Volevamo solo la pace!

Pubblicato il 03-11-2023

di Matteo Spicuglia

Facile la guerra. Facile farla, parlarne, discuterne. Per nulla facile viverla. Oggi come ieri. Jasminko Halilovic era un bambino nella Sarajevo degli anni ’90. Una città martire, vittima dell’assedio più lungo dai tempi della seconda guerra mondiale. Quattro anni, dal 1992 al 1996, senza acqua, luce, gas, sotto il tiro dei cecchini. Jasminko è stato testimone di uccisioni, ferimenti, violenze atroci. Come lui, 70mila bimbi prigionieri nella città circondata. «Anche oggi a Sarajevo il tempo si misura così: prima, durante e dopo la guerra. Il mio prima della guerra è nei ricordi, – scrive – il mio durante è dentro di me». Il dopo è in una testimonianza luminosa che dà corpo alla verità che esce dalla bocca dei piccoli. L’idea di chiedere a chi aveva vissuto la stessa esperienza di rispondere ad una domanda: «Com’è stata la tua infanzia in guerra?».
Risposte arrivate a migliaia, raccolte oggi nel libro Infanzia in guerra, l’eredità di una generazione ferita che anche oggi non smette di parlare.
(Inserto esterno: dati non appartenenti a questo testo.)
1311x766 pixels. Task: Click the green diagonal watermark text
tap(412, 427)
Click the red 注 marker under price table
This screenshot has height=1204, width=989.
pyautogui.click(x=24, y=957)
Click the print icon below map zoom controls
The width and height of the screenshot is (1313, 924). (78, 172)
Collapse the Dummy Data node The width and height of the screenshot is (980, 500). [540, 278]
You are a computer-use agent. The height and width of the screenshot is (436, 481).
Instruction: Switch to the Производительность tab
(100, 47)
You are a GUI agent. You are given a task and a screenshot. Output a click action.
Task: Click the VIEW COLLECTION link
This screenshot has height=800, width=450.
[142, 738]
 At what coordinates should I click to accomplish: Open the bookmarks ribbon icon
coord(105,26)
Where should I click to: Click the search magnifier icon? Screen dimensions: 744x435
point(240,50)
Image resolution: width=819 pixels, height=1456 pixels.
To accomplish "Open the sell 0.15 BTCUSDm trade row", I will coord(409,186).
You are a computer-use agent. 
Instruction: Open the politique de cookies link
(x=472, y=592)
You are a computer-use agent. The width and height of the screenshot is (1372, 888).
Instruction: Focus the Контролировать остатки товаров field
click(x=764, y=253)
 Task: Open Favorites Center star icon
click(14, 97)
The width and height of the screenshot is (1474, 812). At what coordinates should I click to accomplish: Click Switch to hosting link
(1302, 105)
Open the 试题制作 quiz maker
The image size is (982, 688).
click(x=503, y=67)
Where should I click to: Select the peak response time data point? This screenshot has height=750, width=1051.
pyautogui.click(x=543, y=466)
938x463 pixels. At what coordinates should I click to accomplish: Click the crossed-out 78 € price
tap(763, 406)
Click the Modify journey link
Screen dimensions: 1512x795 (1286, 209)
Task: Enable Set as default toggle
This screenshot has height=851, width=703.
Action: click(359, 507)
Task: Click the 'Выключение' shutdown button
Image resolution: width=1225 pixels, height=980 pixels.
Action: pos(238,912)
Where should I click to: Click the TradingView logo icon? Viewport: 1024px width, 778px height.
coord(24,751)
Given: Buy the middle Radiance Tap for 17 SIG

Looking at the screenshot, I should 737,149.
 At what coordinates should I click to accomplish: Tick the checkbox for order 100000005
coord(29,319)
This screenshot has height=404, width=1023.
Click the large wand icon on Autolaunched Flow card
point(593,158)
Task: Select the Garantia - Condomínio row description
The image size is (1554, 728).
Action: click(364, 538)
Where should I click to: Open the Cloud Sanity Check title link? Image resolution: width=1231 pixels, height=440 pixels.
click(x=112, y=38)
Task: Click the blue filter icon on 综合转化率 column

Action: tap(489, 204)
- Mi ricordo del cielo infuocato quando provavo a guardare le stelle attraverso la finestra al buio (Minela, 1989).
- Adolescenza e primo amore nel luogo più crudele… (Jasminka, 1977).
- Crusca a colazione, pranzo e cena (Miran, 1989).
- Iniziai a crescere, tutto si fermò. Ho perso tutto… (Kenan, 1979).
- Infanzia in guerra è quando hai una cotta per la tua compagna di scuola e lei viene uccisa da una granata (Jasenko, 1977).
- Sento urlare, gridare, piangere, tensione, paura. La mamma mi tiene stretta e mi sento protetta e amata (Elma, 1989).
- Aspettare che il nonno ritorni dal mercato, ma non è ancora tornato (Zlata, 1984).
- Il vuoto che rimane quando papà se ne va (Svjetlana, 1992).
- Il riflesso del sole del mattino nelle strade ricoperte di vetri (Damir, 1987).
- Mani e piedi congelati mentre aspetto in coda per prendere l’acqua (Denita, 1977).
- Mangiare una cipolla fingendo che sia una mela perché non ne hai mangiata una da mesi (Amina, 1985).
- Ho sognato carne e cioccolata (Nedim, 1978).
- Sangue che cola dalla testa di mio padre sulla stufa bianca lucente (Mirnesa, 1984).
- Quaranta metri quadri di cantina e 17 persone (Edin, 1987).
- Ho visto caricare i miei amici morti su un camion, mentre l’acqua delle cisterne lavava via il loro sangue (Amna, 1985).
- Mi ricordo la notte in cui papà disse: la mamma è morta. Mi ricordo le parole: tuo papà è morto. Maledetta guerra! (Mirela, 1981).
- Essere costretta a crescere (Marina, 1976).
- Dormire nella vasca da bagno perché era il posto più sicuro di casa (Adnan, 1986).
- Una coperta tagliata in due con le forbici tiene caldo, ma solo se non fa freddo (Damir, 1989).
- Non esiste l’infanzia. La perdi quando impari a riconoscere il calibro delle granate e dei fucili (Dalida, 1980).
- Chiedere: «Ma quindi il cervello è rosa?» dopo aver visto un cadavere (Irena, 1980).
- L’omicidio di mio padre (Kasema, 1989).
- La solita domanda: cosa farà domani mamma da mangiare con niente? (Amira, 1986).
- Mi ricordo la mia Selma. Ci sedevamo vicine a scuola, nonostante avesse una sorella gemella. Il giorno in cui venne uccisa, diventai grande (Suncica, 1982).
- Non c’è più legna, tocca ai libri. Finisco di leggere e poi getto il libro nel fuoco. È terribile, ma dobbiamo fare il pane (Iris, 1978).
- La speranza che domani sarebbe stato un giorno migliore (Kabir, 1981).
- Volevamo solo la pace (Sabrina, 1988).